#### Task statement
List each line of the records below that contains the string "height", with case counting.

#### Dataset rows
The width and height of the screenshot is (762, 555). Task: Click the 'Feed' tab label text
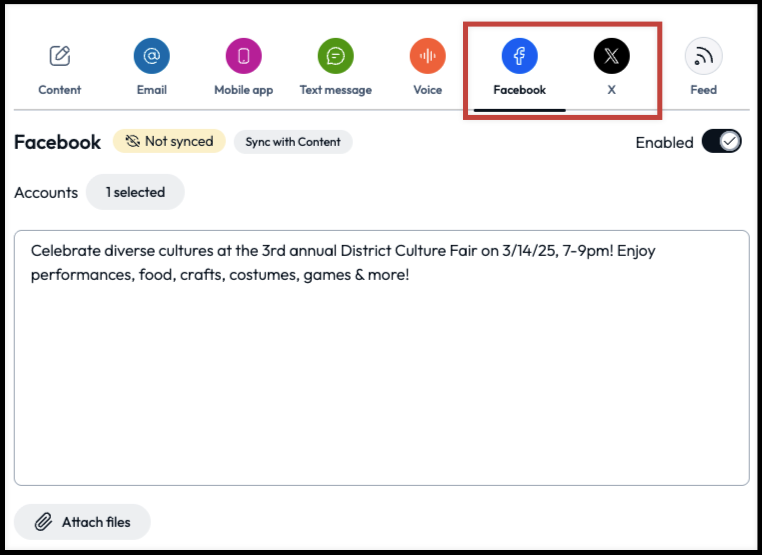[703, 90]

==

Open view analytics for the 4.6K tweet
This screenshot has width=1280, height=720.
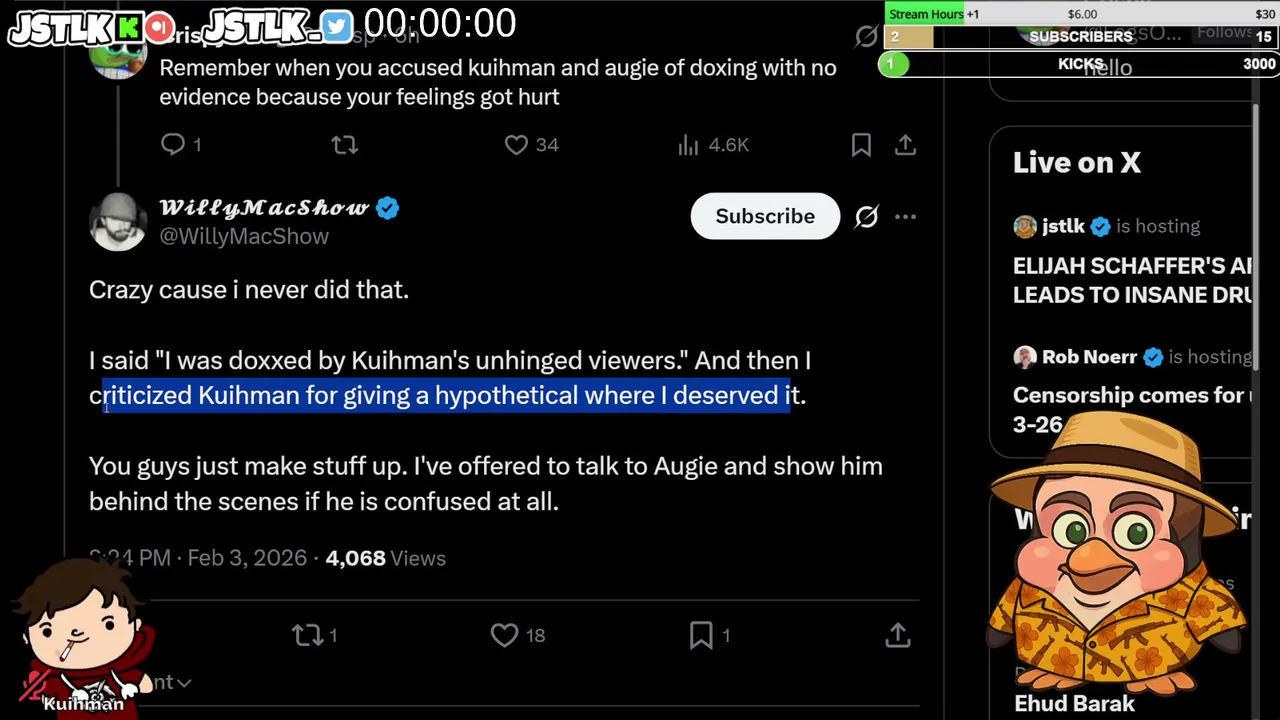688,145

#### Answer for this exercise
The width and height of the screenshot is (762, 555). Task: Click the 'Feed' tab label text
This screenshot has width=1280, height=720.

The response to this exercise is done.